The SOD and POD activities are important protective enzymes defense system for protection of cells from oxidative damage [12]. This study reveals that antioxidant enzymes were enhanced with an increase of Mn. The POD activity was initially increased and then declined, while the trend of SOD was opposite, which showed that 300 μmol/L Mn²⁺ increased POD activity and protected it from oxidative damage caused by hypoxia stress. Yet 600 μmol/L Mn²⁺ treatment decreased POD activity, which may be due to poisoning plant cells with high concentrations of Mn [13]. The treatment of 300 μmol/L Mn²⁺ reduced SOD activity, which has protected plant cells from oxidative damage.

Proline will accumulate in plants in adverse environments.

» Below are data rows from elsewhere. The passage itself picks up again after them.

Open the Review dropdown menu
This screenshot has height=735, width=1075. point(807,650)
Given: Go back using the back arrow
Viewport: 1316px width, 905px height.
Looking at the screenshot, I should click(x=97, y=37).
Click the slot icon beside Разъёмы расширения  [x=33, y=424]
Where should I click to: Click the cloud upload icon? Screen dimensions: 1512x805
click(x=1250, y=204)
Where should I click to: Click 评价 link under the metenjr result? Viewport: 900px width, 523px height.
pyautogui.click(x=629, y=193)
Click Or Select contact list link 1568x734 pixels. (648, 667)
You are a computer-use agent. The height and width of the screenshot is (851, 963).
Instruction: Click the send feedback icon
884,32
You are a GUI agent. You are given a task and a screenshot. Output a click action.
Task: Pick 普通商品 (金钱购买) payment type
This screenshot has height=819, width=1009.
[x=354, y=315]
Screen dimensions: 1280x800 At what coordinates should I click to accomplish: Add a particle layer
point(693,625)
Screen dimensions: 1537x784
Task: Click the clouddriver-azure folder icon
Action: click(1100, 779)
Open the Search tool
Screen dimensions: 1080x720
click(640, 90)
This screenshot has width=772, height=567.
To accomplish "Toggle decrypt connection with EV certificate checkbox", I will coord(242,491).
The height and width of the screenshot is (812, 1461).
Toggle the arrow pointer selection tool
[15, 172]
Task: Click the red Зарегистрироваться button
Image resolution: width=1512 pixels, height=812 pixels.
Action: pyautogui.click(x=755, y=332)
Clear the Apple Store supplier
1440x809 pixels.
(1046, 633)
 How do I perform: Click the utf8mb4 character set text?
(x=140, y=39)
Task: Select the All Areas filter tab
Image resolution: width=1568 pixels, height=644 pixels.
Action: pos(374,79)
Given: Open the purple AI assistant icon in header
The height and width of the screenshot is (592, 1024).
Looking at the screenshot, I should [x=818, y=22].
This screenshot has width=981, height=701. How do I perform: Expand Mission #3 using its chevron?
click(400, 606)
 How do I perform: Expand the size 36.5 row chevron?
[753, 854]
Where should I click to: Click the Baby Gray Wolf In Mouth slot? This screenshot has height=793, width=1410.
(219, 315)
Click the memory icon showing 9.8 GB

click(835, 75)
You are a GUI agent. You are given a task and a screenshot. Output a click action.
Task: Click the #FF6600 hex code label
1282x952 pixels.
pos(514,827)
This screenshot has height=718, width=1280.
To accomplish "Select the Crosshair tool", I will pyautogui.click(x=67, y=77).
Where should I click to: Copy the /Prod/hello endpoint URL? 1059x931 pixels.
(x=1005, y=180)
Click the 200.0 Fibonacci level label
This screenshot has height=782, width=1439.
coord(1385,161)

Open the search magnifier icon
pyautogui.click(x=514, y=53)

The content of proline in plants reflects the tolerance of plants to adversity in some extent [45]. It has been reported that proline was accumulated in plant cells due to hypoxia conditions, while the content of proline was lower due to treatment of aeration [46]. In this study, hypoxia has enhanced accumulation of proline in plants, while high levels of Mn have reduced the content of proline, indicating that increases of Mn protect plant cells from oxidative damage.

Mineral elements play an important role in the material composition and metabolism of plants. Especially, Mn stress alters absorption and distribution of mineral elements in plants [43]. The results showed significant increases in the Mn content of roots and leaves of P. praecox with addition of Mn, while content of Mn initially raised and then reduced in hypoxia stress. The high concentration of Mn inhibited the absorption of bamboo under low oxygen stress. The Mn excess inhibits absorption of other essential elements due to the similarity of ion size or binding strength in ligands [47]. In this study, under 600 mn stress, the absorption of Cu, Zn, Mg, and Fe was inhibited. Because Mg and Fe were important components of chlorophyll, the chloroplast structure was destroyed and photosynthesis was affected [48].

Hypoxic stress can enhance the enzyme activity of anaerobic respiration in plants, promoting lactic acid and ethanol fermentation, and the reoxidation process of NADH, as well as cell energy charge, but reducing the acidification of root cells, therefore enhancing the resistance of plants to hypoxia stress [49]. Studies have shown that insufficient oxygen temporarily converts pyruvate into lactic acid, which reduces the cytoplasmic pH, activates POC to produce acetaldehyde, and can be converted into ethanol with the action of ADH. Ethanol can easily diffuse to the external environment through the cell membrane lipid bilayer, reducing the accumulation of acetaldehyde in plants [50,51]. In this study, due to hypoxia stress, the activities of PDC, ADH, and LDH were initially increased and then dwindled. The raise of PDC, ADH, and LDH activities, on the one hand, converts acetaldehyde into ethanol to reduce toxicity of acetaldehyde to cells; on the other hand, it reduces the production of lactic acid and avoids excessive acidification of cells.

5. Conclusions

Our work revealed that the SPAD value was enhanced with Mn²⁺ during hypoxia stress. The length, surface area, volume, and tips of P. praecox root were always lower than CK except for root average diameter due to hypoxia stress. The addition of Mn²⁺ had boosted up indexes of root system. The root activity of P. praecox was reduced with hypoxia stress. The Mn²⁺ treatment initially enhanced the root activity of P. praecox and then decreased it, and reached its maximum with the application of 300 μmol/L Mn²⁺ compared with control; The indexes of antioxidant enzymes of P. praecox were higher than CK, except for the variation of SOD with the application of 300 μmol/L Mn²⁺ during the stresses of hypoxia. The application of Mn inhibited the absorption of mineral elements by P. praecox. The activities of PDC, ADH, and LDH were initially improved and then decreased during hypoxia stress. This study showed the physiological response mechanism of Phyllostachys praecox to environmental factors under double stress.

Hypoxia is a key factor to affect degradation, but manganese enhances the damage to P. praecox. This finding is helpful for optimal fertilization management and sustainable production in the bamboo forest.